SUPPLIED RECORDS Start Marker

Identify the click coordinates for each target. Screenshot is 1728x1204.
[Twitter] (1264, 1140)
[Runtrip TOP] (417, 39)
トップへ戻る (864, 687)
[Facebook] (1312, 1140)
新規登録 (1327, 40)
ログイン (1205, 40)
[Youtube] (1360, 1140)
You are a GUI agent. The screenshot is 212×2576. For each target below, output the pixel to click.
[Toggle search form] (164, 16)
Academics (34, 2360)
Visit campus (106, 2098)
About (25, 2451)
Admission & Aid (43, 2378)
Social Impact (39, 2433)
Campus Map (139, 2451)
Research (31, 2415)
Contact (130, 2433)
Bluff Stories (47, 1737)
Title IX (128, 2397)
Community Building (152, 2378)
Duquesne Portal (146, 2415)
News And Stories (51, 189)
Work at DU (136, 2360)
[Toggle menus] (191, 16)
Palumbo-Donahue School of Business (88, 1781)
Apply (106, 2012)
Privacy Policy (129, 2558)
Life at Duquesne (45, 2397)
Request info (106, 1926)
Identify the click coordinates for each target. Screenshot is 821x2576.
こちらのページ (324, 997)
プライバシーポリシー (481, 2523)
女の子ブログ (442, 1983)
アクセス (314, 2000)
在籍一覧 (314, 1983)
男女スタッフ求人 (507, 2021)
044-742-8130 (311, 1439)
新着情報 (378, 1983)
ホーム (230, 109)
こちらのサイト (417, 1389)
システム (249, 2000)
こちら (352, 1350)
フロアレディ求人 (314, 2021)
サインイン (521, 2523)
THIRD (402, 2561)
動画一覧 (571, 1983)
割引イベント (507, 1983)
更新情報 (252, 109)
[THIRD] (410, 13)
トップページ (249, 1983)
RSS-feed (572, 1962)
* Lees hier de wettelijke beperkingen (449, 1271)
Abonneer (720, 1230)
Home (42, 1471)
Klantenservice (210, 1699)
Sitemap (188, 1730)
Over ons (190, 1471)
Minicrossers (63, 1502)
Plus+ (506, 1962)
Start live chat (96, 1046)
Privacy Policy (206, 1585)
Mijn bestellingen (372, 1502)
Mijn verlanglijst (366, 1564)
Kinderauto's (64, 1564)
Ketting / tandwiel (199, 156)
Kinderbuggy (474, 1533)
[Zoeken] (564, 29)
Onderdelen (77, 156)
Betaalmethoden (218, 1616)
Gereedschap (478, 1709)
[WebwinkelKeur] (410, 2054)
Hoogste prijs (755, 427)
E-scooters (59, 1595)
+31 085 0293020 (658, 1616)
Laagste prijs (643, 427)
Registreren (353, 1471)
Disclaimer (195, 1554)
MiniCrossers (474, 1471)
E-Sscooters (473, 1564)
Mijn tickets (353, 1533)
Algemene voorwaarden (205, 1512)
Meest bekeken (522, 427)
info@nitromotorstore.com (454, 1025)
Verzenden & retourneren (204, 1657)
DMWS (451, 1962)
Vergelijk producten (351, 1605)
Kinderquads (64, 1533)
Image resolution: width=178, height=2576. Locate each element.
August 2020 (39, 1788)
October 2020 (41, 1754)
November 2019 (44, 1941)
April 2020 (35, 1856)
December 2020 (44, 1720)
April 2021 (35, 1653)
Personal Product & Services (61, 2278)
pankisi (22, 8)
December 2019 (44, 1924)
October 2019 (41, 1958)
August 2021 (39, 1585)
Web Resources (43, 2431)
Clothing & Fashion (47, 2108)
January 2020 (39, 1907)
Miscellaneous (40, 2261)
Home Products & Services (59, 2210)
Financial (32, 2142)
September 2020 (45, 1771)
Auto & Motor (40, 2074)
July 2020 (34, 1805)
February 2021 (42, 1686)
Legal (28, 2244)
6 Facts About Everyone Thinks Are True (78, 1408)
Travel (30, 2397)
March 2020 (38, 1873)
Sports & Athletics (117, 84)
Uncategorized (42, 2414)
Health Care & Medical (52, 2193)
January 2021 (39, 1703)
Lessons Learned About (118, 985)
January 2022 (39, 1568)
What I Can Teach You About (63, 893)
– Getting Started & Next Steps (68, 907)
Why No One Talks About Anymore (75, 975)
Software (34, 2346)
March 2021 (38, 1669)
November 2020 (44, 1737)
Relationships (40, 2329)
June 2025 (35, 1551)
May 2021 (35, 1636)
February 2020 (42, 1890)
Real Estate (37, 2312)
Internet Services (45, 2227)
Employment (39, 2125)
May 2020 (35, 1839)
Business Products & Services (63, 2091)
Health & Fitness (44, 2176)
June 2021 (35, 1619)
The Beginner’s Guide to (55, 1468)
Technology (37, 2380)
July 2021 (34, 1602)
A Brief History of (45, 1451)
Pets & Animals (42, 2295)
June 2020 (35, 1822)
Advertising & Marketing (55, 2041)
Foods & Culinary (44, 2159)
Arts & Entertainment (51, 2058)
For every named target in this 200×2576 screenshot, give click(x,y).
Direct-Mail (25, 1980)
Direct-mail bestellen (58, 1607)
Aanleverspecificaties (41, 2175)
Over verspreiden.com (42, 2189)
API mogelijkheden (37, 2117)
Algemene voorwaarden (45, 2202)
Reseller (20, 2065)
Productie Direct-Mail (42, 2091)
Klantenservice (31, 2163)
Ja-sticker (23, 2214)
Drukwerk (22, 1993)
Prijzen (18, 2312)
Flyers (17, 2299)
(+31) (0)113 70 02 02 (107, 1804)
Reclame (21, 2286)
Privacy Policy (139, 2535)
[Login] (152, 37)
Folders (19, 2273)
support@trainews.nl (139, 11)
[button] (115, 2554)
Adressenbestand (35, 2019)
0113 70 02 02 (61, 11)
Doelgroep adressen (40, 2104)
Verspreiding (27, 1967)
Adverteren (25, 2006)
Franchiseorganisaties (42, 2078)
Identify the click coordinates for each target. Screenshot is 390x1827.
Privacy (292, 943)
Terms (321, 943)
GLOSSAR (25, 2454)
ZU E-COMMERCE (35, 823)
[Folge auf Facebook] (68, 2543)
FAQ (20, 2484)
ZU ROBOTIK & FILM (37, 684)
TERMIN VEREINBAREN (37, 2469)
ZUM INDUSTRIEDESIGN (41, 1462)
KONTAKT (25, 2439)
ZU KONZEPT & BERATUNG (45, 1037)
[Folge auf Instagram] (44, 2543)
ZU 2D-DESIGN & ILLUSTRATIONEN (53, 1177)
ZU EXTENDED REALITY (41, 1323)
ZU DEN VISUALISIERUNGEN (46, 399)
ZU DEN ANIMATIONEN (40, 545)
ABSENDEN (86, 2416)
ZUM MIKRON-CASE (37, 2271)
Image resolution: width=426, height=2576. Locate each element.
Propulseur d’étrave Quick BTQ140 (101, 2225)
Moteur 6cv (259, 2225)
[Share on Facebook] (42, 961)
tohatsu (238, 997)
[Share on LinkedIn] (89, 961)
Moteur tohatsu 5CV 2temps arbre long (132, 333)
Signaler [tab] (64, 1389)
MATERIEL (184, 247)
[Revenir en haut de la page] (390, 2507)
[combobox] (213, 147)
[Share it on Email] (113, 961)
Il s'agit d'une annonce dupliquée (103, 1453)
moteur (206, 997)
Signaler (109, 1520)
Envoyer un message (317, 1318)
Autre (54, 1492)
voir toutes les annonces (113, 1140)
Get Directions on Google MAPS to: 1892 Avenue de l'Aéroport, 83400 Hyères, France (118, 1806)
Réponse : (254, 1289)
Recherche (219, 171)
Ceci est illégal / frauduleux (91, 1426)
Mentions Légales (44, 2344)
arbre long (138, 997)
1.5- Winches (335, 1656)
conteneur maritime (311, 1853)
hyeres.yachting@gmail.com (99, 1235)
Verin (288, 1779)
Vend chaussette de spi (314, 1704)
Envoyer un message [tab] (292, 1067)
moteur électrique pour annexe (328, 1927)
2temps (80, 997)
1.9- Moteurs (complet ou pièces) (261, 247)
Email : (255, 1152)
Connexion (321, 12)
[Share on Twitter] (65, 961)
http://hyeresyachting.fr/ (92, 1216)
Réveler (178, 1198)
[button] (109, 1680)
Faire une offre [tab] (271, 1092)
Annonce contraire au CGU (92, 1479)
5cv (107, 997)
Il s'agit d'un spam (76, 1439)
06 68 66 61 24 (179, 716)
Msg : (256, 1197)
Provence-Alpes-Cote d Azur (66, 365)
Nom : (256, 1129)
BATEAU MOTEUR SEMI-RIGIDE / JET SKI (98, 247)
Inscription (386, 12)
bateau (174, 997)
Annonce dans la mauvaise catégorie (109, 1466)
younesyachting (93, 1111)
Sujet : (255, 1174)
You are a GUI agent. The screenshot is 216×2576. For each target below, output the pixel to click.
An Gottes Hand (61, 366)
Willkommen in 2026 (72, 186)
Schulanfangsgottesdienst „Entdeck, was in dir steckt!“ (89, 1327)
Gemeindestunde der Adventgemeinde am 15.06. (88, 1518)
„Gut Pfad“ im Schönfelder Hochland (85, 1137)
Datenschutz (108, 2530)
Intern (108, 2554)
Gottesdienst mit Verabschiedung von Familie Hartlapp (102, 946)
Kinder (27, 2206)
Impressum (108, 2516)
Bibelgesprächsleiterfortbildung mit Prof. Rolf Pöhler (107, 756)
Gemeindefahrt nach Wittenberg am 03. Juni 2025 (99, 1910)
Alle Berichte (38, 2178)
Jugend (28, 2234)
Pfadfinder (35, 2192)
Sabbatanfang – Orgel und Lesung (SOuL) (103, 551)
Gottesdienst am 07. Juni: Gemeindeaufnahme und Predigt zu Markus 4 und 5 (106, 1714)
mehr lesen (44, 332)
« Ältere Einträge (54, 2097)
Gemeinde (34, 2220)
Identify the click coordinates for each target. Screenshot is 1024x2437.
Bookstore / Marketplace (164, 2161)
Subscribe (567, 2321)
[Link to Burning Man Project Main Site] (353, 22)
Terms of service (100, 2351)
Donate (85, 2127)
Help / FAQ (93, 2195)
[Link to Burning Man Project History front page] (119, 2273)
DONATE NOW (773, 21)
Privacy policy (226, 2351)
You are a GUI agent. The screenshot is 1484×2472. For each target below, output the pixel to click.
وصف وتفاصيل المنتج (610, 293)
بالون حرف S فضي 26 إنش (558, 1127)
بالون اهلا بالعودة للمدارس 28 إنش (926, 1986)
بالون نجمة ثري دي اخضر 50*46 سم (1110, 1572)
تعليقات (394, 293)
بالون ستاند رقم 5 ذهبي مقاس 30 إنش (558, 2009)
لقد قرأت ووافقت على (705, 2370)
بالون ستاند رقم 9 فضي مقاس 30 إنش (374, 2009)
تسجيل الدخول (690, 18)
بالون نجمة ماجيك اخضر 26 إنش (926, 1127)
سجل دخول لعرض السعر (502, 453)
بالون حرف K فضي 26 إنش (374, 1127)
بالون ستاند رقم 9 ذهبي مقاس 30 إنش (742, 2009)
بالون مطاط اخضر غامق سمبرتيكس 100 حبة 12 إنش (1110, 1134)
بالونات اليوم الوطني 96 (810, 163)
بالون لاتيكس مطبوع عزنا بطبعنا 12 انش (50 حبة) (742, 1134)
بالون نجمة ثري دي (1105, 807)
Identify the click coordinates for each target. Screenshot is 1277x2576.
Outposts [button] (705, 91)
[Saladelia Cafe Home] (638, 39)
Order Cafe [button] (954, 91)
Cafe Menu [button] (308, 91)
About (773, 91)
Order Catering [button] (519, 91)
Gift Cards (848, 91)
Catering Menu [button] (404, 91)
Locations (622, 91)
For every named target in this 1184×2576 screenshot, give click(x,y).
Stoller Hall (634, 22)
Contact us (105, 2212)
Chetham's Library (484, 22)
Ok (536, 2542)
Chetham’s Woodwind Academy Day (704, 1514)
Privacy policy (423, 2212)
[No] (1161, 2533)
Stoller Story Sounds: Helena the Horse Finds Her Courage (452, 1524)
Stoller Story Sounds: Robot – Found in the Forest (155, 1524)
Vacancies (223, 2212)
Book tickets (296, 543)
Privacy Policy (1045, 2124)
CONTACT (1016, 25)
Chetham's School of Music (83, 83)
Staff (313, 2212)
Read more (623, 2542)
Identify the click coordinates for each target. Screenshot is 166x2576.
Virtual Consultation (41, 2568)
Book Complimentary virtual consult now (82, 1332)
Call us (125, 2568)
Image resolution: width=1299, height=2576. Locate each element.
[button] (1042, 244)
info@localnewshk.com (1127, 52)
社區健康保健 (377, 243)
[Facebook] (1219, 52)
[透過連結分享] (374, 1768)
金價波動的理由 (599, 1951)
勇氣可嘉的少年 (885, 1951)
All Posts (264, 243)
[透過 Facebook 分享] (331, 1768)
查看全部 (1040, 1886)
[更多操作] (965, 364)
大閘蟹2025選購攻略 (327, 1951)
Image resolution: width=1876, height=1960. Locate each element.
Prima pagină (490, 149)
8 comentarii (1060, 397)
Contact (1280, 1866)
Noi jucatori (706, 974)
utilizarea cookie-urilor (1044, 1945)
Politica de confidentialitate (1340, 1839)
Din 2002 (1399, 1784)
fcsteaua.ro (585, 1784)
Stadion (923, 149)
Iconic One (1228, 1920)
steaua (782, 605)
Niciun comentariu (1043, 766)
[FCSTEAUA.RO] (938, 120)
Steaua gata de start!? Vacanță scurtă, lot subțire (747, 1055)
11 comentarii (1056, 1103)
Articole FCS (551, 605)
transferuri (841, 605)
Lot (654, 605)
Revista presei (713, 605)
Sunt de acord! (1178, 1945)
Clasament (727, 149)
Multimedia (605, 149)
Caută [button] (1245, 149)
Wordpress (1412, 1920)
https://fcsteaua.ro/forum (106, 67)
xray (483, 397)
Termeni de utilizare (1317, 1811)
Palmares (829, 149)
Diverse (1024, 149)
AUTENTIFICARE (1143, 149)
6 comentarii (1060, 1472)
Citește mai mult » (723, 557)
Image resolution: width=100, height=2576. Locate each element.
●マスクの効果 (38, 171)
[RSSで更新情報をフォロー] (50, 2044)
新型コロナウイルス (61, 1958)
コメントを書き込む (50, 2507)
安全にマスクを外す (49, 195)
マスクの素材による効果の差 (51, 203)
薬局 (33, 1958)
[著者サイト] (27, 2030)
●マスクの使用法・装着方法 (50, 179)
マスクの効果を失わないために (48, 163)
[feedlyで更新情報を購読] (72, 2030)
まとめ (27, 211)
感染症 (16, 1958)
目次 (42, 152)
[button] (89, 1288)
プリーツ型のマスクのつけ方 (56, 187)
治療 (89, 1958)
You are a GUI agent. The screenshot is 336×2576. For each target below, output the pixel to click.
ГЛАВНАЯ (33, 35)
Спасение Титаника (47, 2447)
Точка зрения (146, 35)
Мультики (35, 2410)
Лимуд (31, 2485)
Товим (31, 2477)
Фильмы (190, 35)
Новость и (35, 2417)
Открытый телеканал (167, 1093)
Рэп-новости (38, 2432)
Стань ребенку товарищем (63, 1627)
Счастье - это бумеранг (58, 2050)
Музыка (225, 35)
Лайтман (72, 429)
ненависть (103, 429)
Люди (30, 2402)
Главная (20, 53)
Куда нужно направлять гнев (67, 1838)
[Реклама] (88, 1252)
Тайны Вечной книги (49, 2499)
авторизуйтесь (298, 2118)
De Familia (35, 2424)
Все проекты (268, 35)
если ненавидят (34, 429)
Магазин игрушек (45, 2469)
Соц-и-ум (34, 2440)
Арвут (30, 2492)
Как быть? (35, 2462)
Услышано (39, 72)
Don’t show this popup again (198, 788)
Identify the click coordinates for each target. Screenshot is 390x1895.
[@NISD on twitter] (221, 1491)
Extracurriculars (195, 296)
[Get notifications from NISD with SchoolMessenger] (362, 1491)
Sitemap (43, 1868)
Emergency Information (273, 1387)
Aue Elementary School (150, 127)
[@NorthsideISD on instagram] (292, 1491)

SUPPLIED RECORDS End Marker

REQUIRED WORK: Within the listing above, locate the line containing "Рэп-новости (38, 2432)" and the line containing "De Familia (35, 2424)". Reproduce those two lines and all lines between them exactly, with nothing added.

EXERCISE SOLUTION:
Рэп-новости (38, 2432)
Стань ребенку товарищем (63, 1627)
Счастье - это бумеранг (58, 2050)
Музыка (225, 35)
Лайтман (72, 429)
ненависть (103, 429)
Люди (30, 2402)
Главная (20, 53)
Куда нужно направлять гнев (67, 1838)
[Реклама] (88, 1252)
Тайны Вечной книги (49, 2499)
авторизуйтесь (298, 2118)
De Familia (35, 2424)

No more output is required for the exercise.